TASK BRIEF:
Check each line of the records for "logo"; collect those that have it.

··· INFORMATION

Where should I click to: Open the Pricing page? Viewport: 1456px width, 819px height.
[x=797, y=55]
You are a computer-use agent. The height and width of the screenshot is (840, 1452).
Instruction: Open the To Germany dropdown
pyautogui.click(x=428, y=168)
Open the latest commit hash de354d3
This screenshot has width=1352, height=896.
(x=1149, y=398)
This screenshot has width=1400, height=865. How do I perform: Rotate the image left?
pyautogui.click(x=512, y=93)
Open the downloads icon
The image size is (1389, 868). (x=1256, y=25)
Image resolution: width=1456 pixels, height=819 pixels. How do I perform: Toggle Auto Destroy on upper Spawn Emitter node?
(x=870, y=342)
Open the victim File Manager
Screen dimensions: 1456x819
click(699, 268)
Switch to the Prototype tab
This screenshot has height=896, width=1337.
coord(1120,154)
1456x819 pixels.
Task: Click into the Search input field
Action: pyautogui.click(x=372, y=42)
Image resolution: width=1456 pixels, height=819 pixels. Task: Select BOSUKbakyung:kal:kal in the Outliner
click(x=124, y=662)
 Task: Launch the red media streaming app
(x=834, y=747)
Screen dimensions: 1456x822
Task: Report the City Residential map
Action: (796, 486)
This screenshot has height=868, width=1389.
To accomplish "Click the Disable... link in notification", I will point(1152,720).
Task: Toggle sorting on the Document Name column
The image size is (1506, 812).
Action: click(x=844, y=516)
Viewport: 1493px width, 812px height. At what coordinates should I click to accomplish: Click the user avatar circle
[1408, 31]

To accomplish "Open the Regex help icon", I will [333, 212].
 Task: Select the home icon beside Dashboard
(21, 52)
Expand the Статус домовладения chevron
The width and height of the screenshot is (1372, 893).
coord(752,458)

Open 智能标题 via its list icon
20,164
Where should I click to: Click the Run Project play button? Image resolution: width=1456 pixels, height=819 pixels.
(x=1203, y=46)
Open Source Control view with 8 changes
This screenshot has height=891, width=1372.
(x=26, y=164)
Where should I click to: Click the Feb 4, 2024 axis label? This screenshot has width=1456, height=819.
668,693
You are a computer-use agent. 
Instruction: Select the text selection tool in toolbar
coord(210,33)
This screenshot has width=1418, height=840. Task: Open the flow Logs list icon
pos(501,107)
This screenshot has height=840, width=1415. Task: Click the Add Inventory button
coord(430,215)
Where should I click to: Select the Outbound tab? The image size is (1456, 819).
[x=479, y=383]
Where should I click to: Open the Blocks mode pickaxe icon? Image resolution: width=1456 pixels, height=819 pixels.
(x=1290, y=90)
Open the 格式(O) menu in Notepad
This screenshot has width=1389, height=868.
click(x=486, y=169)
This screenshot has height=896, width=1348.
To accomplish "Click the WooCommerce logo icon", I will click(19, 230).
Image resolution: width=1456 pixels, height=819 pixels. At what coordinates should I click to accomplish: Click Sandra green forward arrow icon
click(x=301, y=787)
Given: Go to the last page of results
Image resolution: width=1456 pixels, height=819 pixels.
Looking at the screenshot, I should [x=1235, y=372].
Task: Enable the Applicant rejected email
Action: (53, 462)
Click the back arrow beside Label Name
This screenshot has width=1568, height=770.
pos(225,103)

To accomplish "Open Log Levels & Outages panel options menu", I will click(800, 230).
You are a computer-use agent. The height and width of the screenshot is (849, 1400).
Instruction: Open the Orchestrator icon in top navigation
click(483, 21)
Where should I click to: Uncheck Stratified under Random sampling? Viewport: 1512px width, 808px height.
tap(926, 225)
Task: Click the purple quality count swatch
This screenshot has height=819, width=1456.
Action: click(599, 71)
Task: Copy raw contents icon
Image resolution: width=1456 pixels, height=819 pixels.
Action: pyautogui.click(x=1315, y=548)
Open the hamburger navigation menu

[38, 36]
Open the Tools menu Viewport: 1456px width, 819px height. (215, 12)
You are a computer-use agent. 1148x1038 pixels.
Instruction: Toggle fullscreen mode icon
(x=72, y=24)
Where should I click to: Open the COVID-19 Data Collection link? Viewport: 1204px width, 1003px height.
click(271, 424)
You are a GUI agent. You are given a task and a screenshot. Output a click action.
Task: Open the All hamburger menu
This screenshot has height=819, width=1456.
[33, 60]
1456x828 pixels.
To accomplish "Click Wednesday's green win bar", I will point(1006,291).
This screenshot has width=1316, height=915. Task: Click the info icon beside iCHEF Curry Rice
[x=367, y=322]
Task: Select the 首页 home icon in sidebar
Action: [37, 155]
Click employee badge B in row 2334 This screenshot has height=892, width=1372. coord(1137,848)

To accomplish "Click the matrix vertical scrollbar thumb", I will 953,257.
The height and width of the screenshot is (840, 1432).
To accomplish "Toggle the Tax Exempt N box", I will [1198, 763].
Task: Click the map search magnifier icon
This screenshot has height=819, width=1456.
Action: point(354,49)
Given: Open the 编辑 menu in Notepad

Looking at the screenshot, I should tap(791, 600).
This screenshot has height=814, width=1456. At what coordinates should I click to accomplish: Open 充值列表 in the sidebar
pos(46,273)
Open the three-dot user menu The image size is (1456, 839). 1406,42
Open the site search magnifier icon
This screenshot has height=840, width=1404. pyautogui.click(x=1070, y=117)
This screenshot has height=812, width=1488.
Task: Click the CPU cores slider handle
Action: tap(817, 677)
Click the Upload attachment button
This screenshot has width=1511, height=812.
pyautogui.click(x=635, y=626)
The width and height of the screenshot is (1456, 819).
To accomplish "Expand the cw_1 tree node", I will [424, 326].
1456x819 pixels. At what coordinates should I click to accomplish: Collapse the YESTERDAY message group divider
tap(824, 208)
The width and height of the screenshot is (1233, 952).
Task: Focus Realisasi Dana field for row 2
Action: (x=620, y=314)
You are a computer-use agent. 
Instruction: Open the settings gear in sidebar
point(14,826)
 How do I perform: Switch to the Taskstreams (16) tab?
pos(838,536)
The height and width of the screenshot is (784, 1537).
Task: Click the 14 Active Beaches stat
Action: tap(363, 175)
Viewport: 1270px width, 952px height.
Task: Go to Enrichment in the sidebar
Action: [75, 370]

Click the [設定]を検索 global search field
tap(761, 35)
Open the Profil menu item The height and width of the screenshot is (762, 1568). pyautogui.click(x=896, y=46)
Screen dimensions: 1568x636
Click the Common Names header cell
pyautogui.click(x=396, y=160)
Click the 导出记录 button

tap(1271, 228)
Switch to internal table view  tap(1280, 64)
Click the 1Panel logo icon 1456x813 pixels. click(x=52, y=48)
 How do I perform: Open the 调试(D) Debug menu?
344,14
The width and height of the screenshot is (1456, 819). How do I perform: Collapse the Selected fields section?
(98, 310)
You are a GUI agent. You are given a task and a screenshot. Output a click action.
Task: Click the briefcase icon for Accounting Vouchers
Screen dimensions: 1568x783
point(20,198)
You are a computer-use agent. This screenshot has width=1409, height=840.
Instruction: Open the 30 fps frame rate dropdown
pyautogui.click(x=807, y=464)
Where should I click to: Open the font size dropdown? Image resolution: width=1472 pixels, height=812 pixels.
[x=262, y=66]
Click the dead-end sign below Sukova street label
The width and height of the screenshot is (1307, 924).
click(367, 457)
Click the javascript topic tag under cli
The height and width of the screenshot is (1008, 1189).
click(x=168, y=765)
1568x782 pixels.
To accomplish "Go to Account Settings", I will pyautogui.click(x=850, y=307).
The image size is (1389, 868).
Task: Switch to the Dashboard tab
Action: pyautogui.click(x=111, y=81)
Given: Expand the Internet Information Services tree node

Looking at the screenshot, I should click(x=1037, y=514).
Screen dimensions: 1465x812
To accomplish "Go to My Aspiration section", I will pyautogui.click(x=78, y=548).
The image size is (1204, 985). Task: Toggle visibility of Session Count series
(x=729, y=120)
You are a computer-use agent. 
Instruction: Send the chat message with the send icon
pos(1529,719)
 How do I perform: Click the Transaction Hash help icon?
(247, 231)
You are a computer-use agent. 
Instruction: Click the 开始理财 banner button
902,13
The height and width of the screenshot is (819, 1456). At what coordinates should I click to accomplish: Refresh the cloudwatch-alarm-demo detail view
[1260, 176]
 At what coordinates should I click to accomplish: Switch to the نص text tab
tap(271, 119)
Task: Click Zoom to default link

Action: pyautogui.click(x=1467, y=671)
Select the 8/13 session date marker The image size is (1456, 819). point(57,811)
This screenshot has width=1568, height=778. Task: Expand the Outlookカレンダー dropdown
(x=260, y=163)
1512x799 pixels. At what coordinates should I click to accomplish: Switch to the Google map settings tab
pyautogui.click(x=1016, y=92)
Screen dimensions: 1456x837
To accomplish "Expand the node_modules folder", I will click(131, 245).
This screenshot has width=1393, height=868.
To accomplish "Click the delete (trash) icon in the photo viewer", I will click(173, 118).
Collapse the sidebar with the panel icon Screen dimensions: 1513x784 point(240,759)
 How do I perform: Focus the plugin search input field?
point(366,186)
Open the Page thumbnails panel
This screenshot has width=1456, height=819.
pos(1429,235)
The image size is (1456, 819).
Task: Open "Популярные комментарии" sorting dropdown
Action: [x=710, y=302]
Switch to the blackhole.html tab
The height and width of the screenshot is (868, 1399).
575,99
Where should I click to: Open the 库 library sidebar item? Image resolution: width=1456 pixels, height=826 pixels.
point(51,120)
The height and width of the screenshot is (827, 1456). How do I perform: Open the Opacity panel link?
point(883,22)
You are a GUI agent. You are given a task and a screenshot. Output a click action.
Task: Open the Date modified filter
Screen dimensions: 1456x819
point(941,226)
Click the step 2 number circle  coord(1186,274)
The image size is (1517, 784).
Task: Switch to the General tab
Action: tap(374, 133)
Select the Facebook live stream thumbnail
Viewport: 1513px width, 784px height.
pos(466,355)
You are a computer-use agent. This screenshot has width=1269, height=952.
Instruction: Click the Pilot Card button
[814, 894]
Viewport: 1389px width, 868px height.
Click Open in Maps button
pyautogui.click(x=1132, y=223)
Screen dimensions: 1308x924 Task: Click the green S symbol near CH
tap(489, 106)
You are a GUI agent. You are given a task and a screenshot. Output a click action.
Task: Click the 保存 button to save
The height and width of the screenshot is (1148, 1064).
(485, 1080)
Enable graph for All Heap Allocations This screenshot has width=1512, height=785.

······

ANSWER FOR THE TASK:
To accomplish "Click the WooCommerce logo icon", I will click(19, 230).
Click the 1Panel logo icon 1456x813 pixels. click(x=52, y=48)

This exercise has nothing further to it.